Set the entries below down again, please. Match them exactly.

Dataset entries
· · · ·

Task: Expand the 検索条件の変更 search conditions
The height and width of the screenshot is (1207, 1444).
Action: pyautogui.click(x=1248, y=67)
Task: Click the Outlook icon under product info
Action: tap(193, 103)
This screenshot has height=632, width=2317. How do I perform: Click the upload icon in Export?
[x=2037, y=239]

· · · ·

=== EXERCISE RESULT ===
Task: Expand the 検索条件の変更 search conditions
The height and width of the screenshot is (1207, 1444).
Action: pyautogui.click(x=1248, y=67)
Task: Click the Outlook icon under product info
Action: tap(193, 103)
This screenshot has height=632, width=2317. How do I perform: Click the upload icon in Export?
[x=2037, y=239]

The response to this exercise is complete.